● **WRITTEN REQUEST**
From the post below about solving a Fokker-Planck equation, write out word for word the part that begins with the words containing "I am very new" and ends with "that in FreeFEM++.".

I am very new to the finite element field, and I want to try to solve the a variant of the fokker-plank equation with periodic boundary conditions. To do this, I need to find a way to impose an actual concentration in the system. Since I have a Robin boundary condition (no flux) at the surface of an inner wall, but periodic everywhere else, the problem does not have a unique solution. I’d like to impose some type of constraint that makes the integral over all space equal a constant or something like that to impose a unique solution. From my reading, it seems like the way to do that is through a lagrange multiplier, but I am not sure how to implement that in FreeFEM++.
For Example, here is how I would write and solve my equations when I had a neumann and a dirichlet boundary conditions and so it was unique (I still was periodic on just the z direction.)

● **MATERIAL**
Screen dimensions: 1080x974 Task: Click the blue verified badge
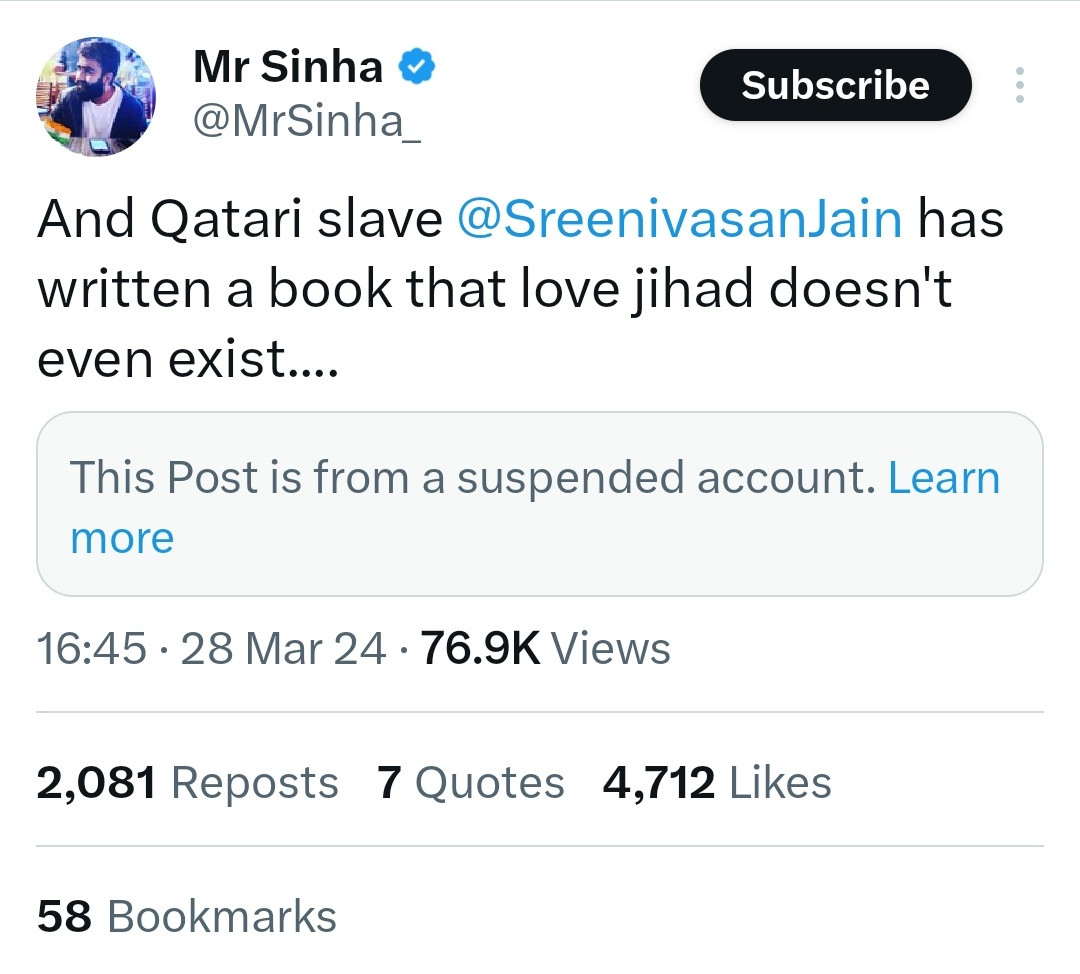(x=417, y=67)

● **SOLUTION TO THIS PROBLEM**
I am very new to the finite element field, and I want to try to solve the a variant of the fokker-plank equation with periodic boundary conditions. To do this, I need to find a way to impose an actual concentration in the system. Since I have a Robin boundary condition (no flux) at the surface of an inner wall, but periodic everywhere else, the problem does not have a unique solution. I’d like to impose some type of constraint that makes the integral over all space equal a constant or something like that to impose a unique solution. From my reading, it seems like the way to do that is through a lagrange multiplier, but I am not sure how to implement that in FreeFEM++.